Aos amigos, tudo, aos inimigos, o rigor do estatuto

Nos meus tempos de engenheiro da Aeronáutica, conheci um tiozinho cujo lema era

“Aos amigos, tudo, aos inimigos, o rigor do estatuto”.

Ele era uma espécie de office boy, e, para tudo o que a gente pedia, ele repetia a frase acima. O sentido que ele queria dar era de que éramos amigos. Ou talvez querendo cobrar o favor futuramente, sendo que nem favor era, era o trabalho dele.

Eu sempre odiei essa frase, supostamente atribuída a Getúlio Vargas. Na minha visão do mundo, talvez draconiana demais, todos deveriam seguir o estatuto, amigos ou não. Talvez seja até o contrário, os amigos é que deveriam dar o exemplo. Ao invés de cortar a fila, entrar no final dela, como todo mundo.

“Aos amigos e aos inimigos, igualmente o rigor do estatuto”, seria uma frase melhor.

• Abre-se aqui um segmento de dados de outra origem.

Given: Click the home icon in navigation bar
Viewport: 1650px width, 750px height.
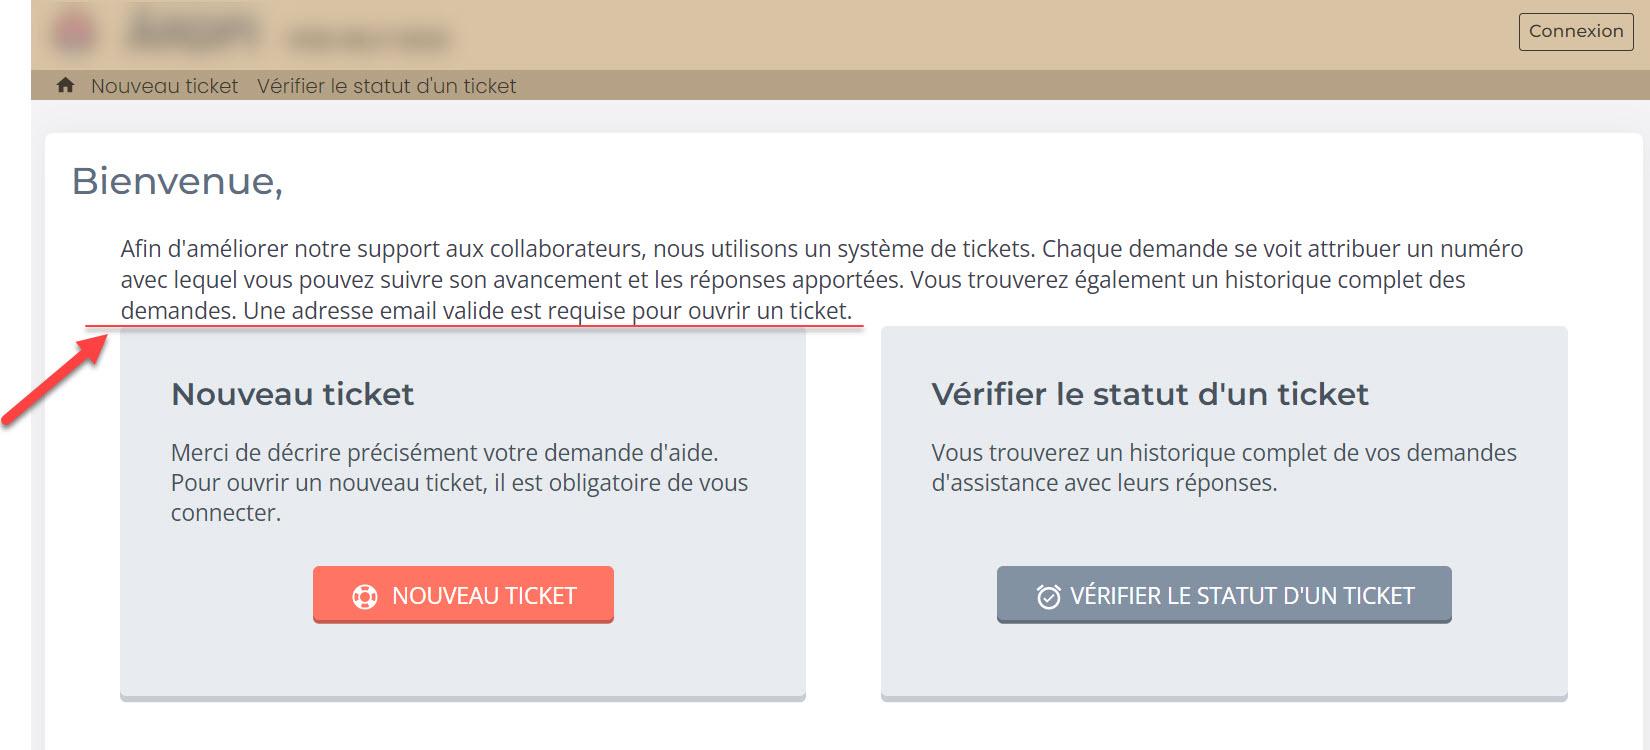Looking at the screenshot, I should (x=66, y=85).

Se a lei estiver irreal, que se mudem a lei, ao invés de gerenciar com base na exceção aos amigos.

Em países europeus e de primeiro mundo, isso é bem mais evidente. Se a bilheteria do trem fecha as 18h, não adianta chegar lá 18:01h e pedir para comprar, dar um jeitinho. Já era. Ponto final. A contrapartida é que a bilheteria vai estar aberta até as 18h, não vai fechar 17:30h porque o atendente quer sair mais cedo.

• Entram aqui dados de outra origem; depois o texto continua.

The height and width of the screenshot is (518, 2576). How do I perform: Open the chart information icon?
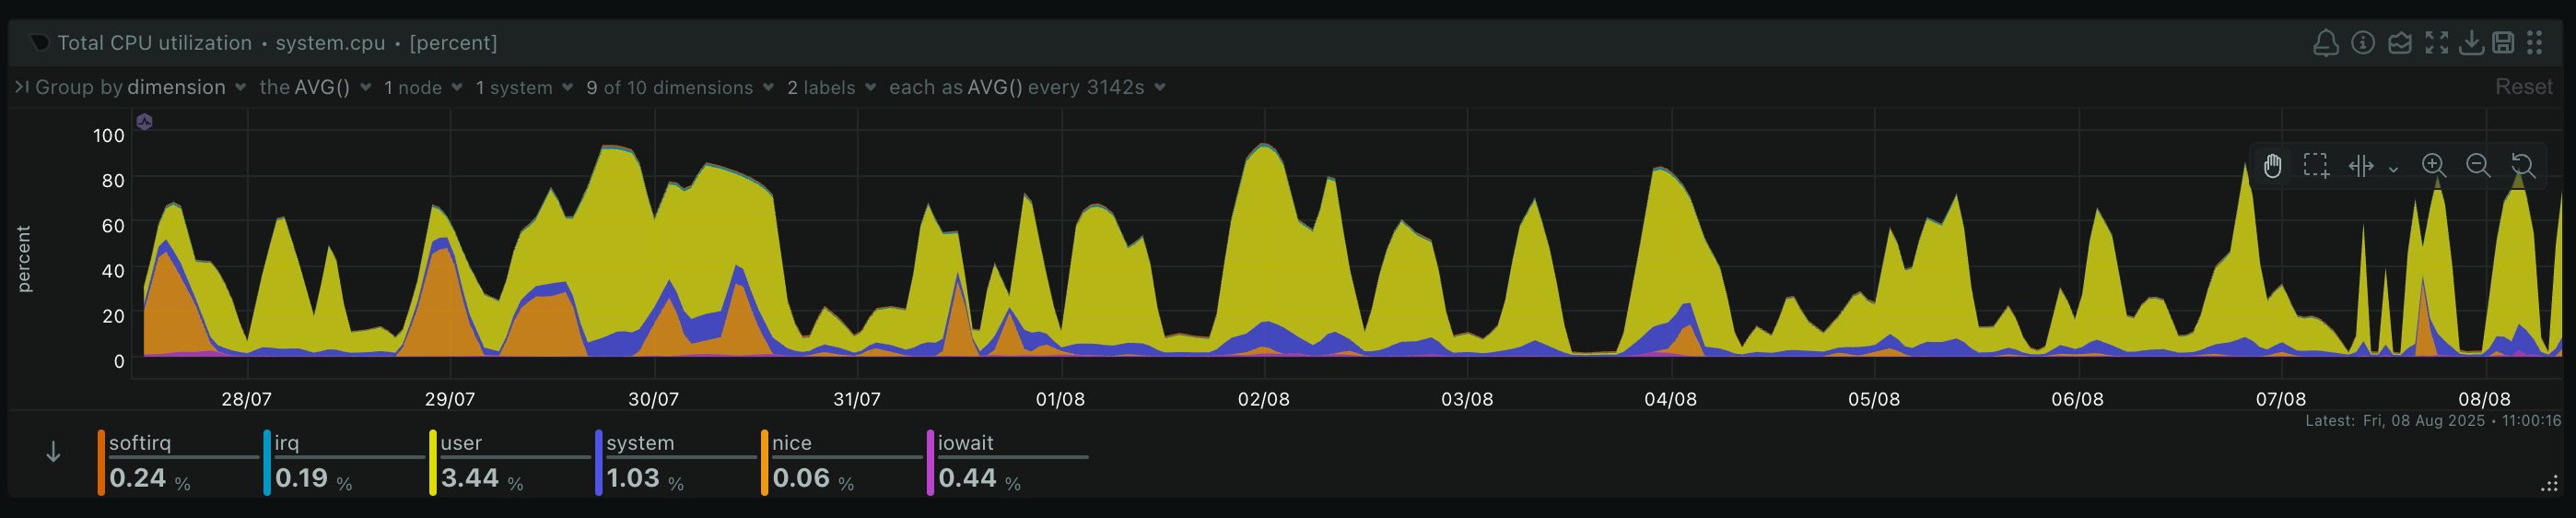coord(2362,43)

É até ingenuidade pensar assim, estando no país do jeitinho brasileiro, onde o bom é ser malandro e quem é certinho é bobo. Aqui, temos dois pesos, duas medidas. A lei que vale para um, não vale para outro. Se a pessoa tiver influência suficiente, pode até mudar as leis para se beneficiar. Estamos no país onde até o passado é incerto.

“As leis são como as teias de aranha que apanham os pequenos insetos e são rasgadas pelos grandes.” Sólon, legislador ateniense.

Felizmente, até hoje, quase 20 anos depois, nunca precisei lançar mão de “amizade” para cortar caminho. Talvez por sorte, talvez por não estar em situação que obrigue tal artifício.

Por fim, tenho que agradecer por isso, por existirem muitas pessoas corretas e processos que funcionam.